Valor: O governo esperava que essa PEC dos gastos estabelecesse a percepção de mudança no regime fiscal do país, ainda que no longo prazo. Não conseguirá?
Ferraço: Não é isso que estou vendo. O mercado não via luz no fim do túnel. Com o novo governo, todos passaram a enxergá-lo. O selo de validade existe, mas corremos o risco de rasgá-lo. O presidente do Banco Central disse que a solução dos juros está condicionada à política fiscal. Sem desatar o nó fiscal não resolvemos a inflação.
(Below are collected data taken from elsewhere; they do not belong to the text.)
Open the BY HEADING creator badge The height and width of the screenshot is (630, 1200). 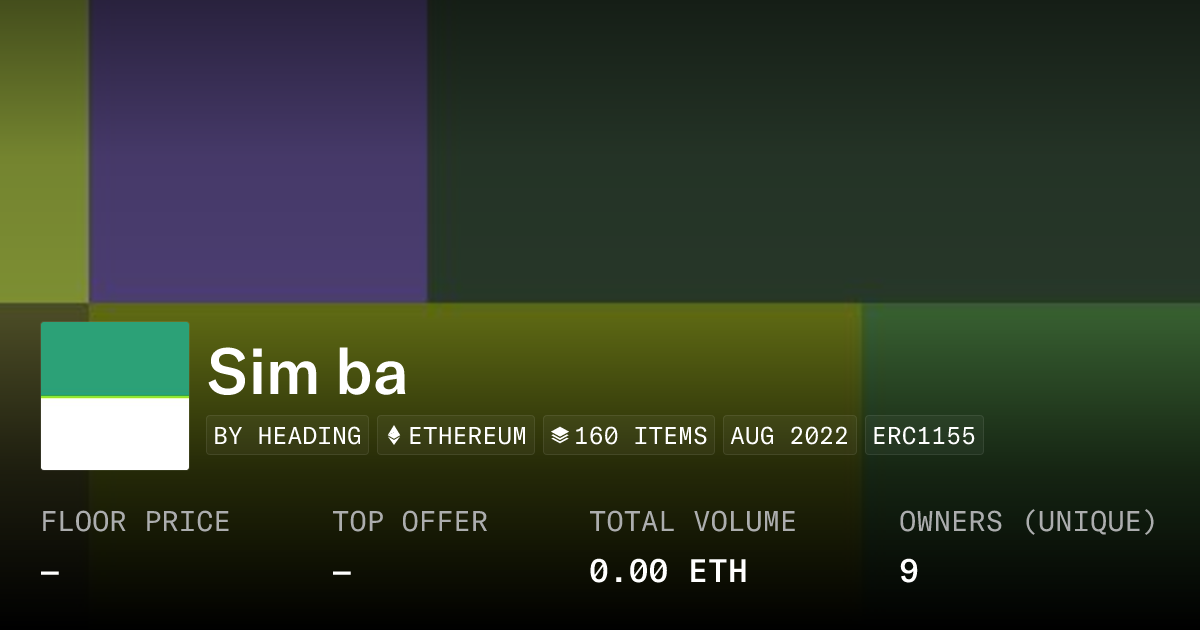[x=287, y=436]
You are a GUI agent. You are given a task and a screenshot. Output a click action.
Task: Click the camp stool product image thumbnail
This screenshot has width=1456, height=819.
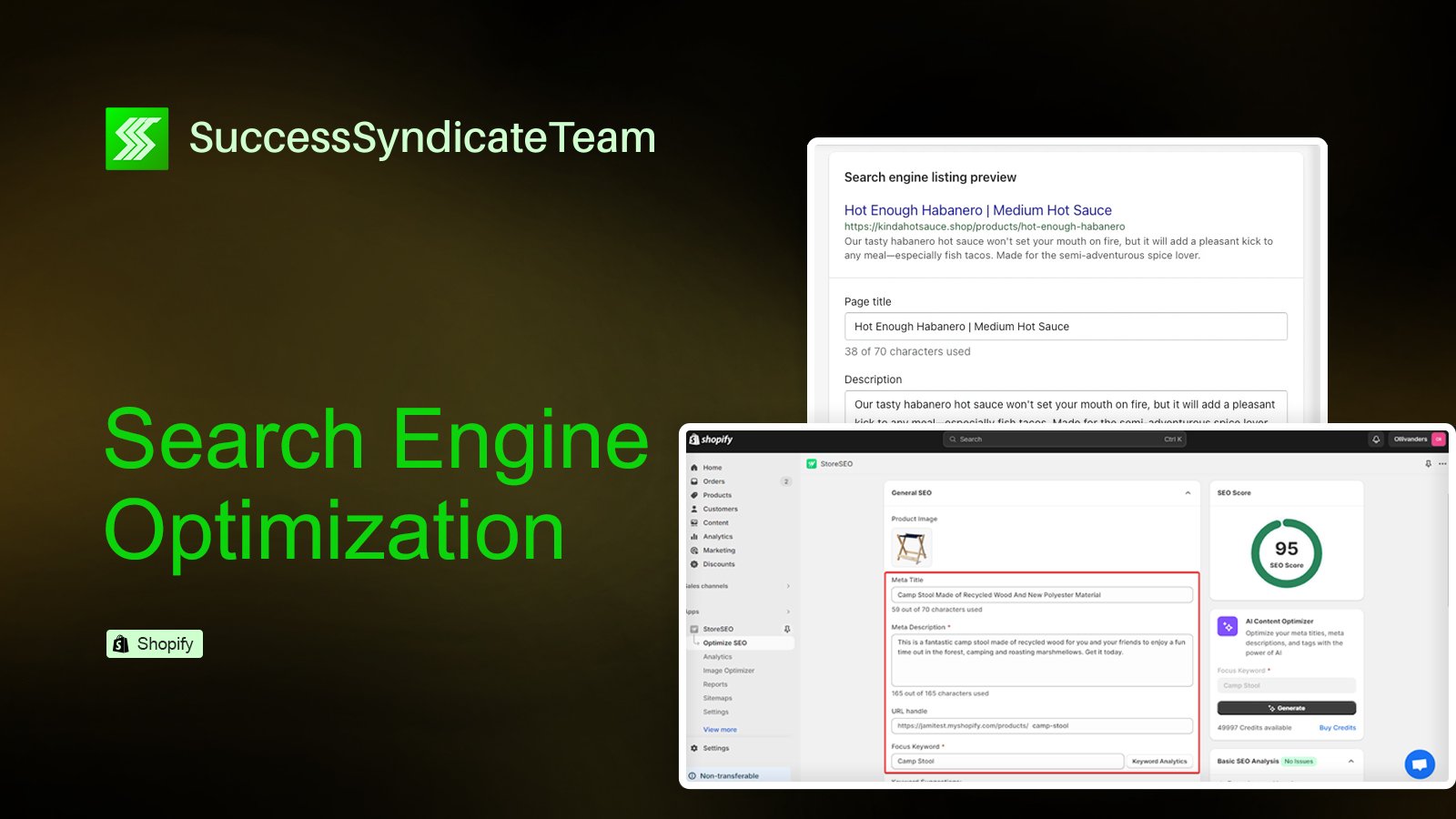click(x=911, y=548)
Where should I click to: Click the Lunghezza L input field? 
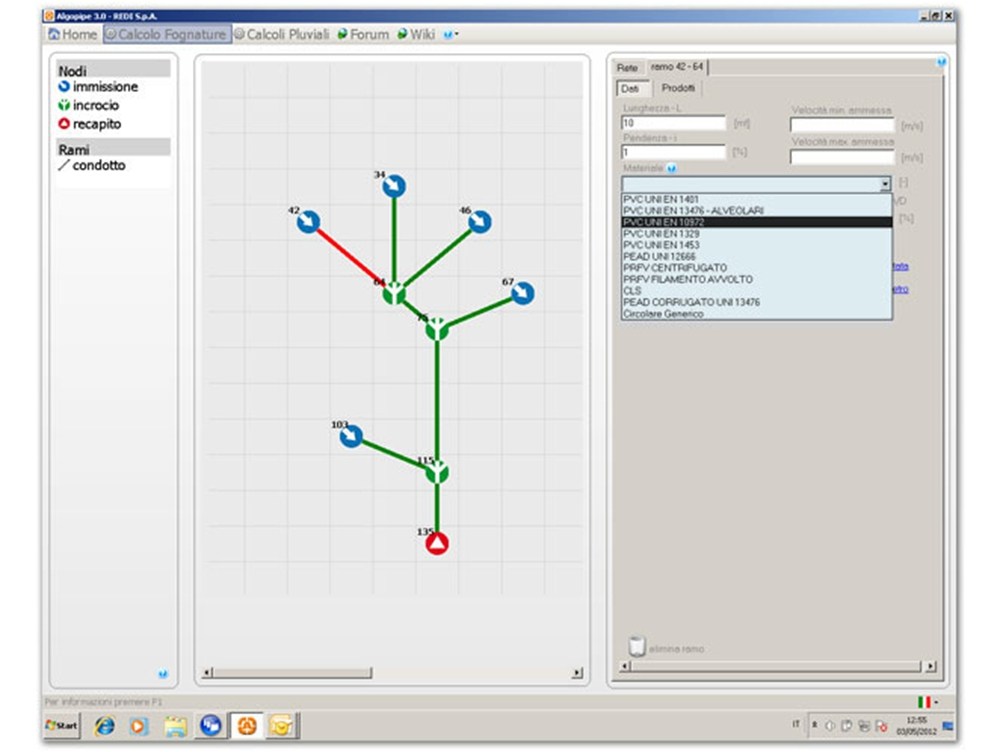click(673, 123)
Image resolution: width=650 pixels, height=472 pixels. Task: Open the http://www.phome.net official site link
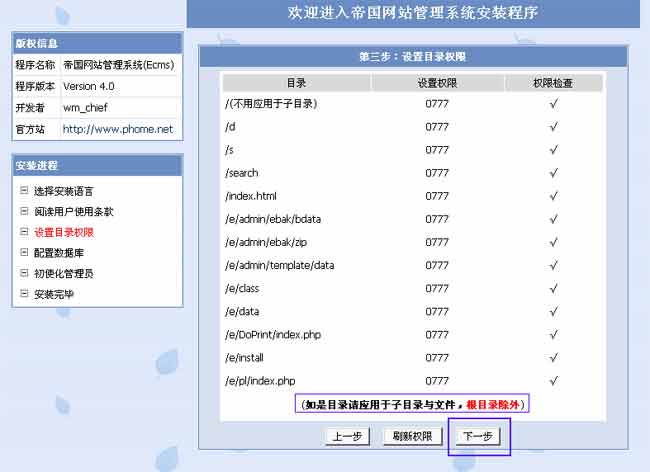[117, 129]
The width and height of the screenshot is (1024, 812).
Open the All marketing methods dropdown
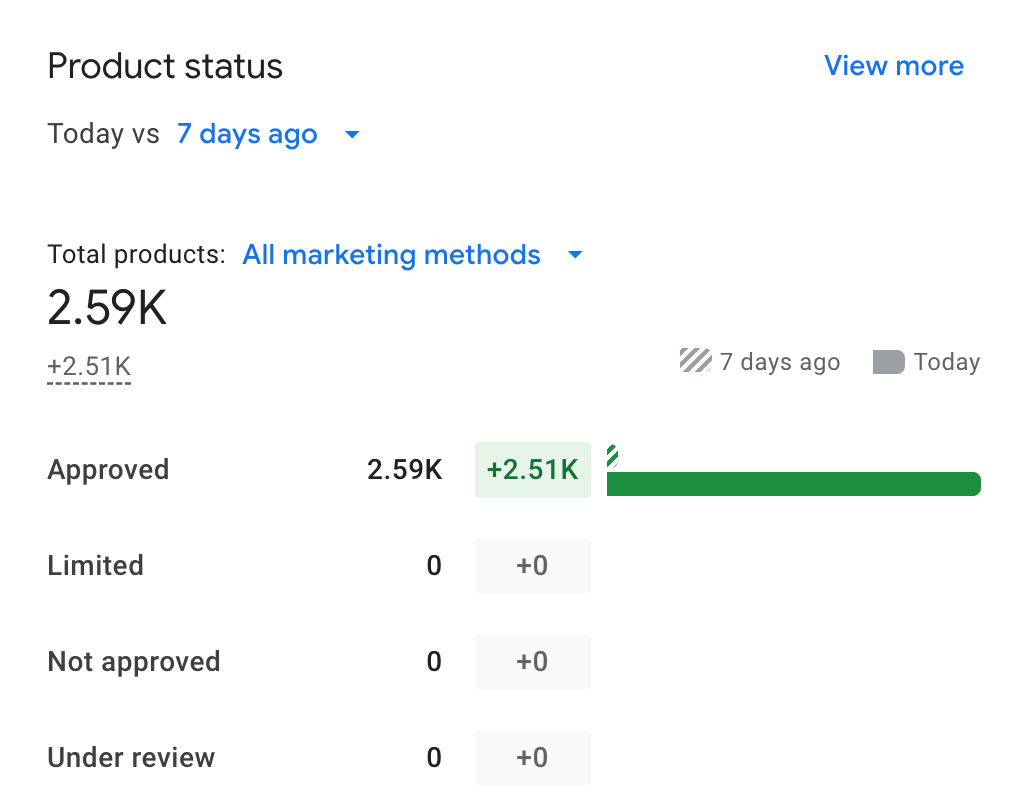point(391,255)
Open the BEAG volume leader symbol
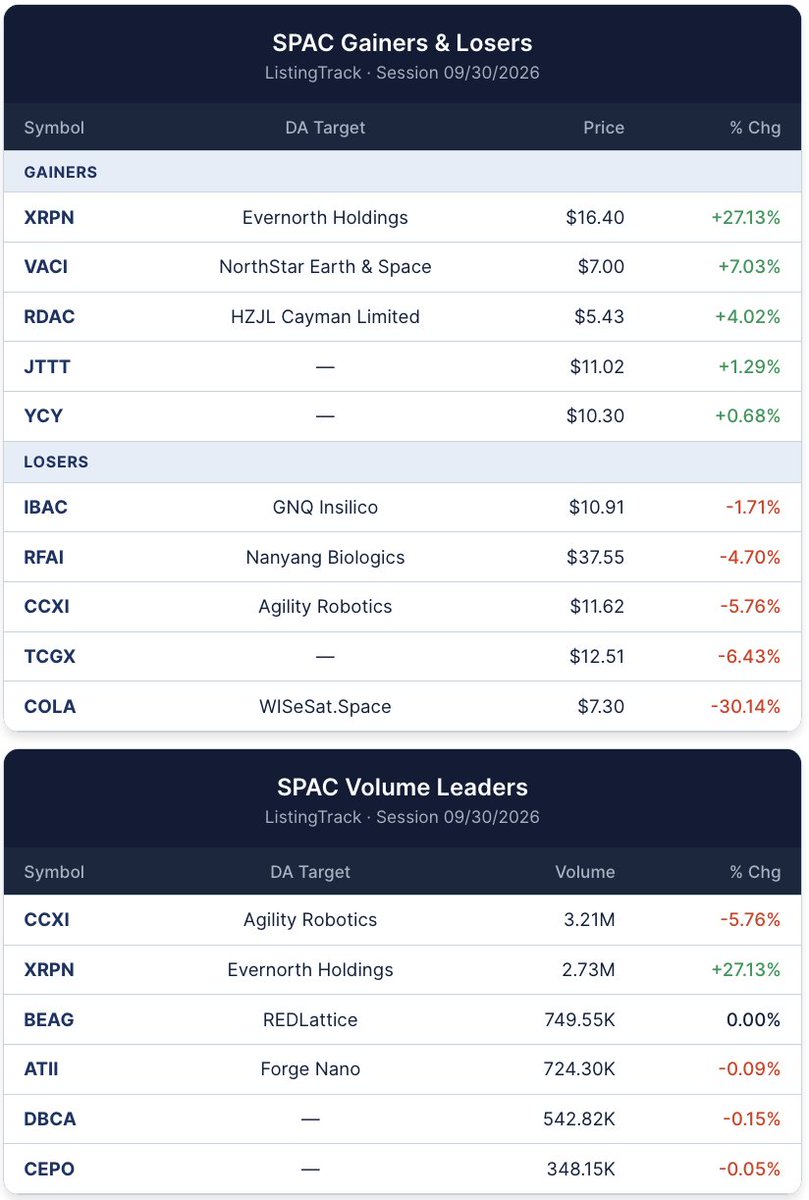The width and height of the screenshot is (809, 1200). click(49, 1020)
Vamos novamente recorrer à ancora cambial. É peso demais para o câmbio sustentar a inflação. O Brasil não é competitivo com o câmbio inferior a R$ 3,20. A classe política não quer entender que a marcha da insensatez precisa ser interrompida. Estamos indo a mercado pagar juros caríssimos para manter o custeio de uma máquina que não para de inchar. O dinheiro que estamos canalizando para esses gastos estamos tirando de necessidades básicas da população. Não estamos sabendo priorizar. O governo que passou achava que o dinheiro nasce em árvore e levou o país a um nível de endividamento que nunca se viu. Não podemos imitá-lo.
Valor: Em escala de gravidade qual foi pior gasto deste governo?
Ferraço: Expandimos os gastos em R$ 125 bilhões. Esse impacto não é só em 2016. Somem-se Bolsa Família, a renegociação das dívidas estaduais, dos débitos com o BNDES. A negociação com os Estados contrariou aqueles que fizeram o dever de casa, como o Espírito Santo, que se apertou para se enquadrar. Todos esses esqueletos vão sendo tirados do armário. A PEC dos gastos não impõe dever de casa aos Estados. A equipe econômica resgatou a confiança mas não tem salvo conduto, não recebeu um cheque em branco. Estamos a caminho de uma marcha da insensatez.
Valor: A gastança não se deve a um temor do governo em relação ao impeachment?
Ferraço: Não acredito. Os debates na CAE iam bem. O senador Romero Jucá atropelou-o com a negociação da proposta de reajuste. Os anexos da proposta indicavam que se aprovássemos aquilo esta- ríamos incorrendo em crime de responsabilidade. Afastamos uma presidente da República por isso e fazemos o mesmo? Não sou a primeira pessoa a falar isso. É claro que o mercado vai ficar muito feliz quando a gente aprovar essa PEC dos gastos porque vai sinalizar que estamos longe do default mas o projeto adia o problema. A Justiça brasileira é uma das mais caras do mundo. Custa 1,2% do PIB. Nos Estados Unidos custa 0,3%. Quando se projeta a aprovação da PEC dos gastos para 2019 o que aparece é que vamos ter que cortar 25% no custeio do Judiciário para enquadrá-lo nos limites. Como vai ser? Conquistamos um capital, a confiança é importante, mas a confiança tem limites.
Valor: Não é a interinidade que leva o presidente a ter que fazer concessões além da conta?
Ferraço: Não acredito que o impeachment corra risco. O impeachment está nas mãos do Senado. Estamos decidindo sobre o futuro do Brasil. O que é que tem a ver uma coisa com a outra? Não tem necessidade de fazer esse jogo para confirmar o impeachment. O governo Temer é de transição. Deve buscar a unidade nacional para arrumar a casa. O legado é terrível. Ele entrou com um enorme capital, mas não tem salvo conduto. Estamos sendo observados não pelo que falamos, mas pelo que fazemos.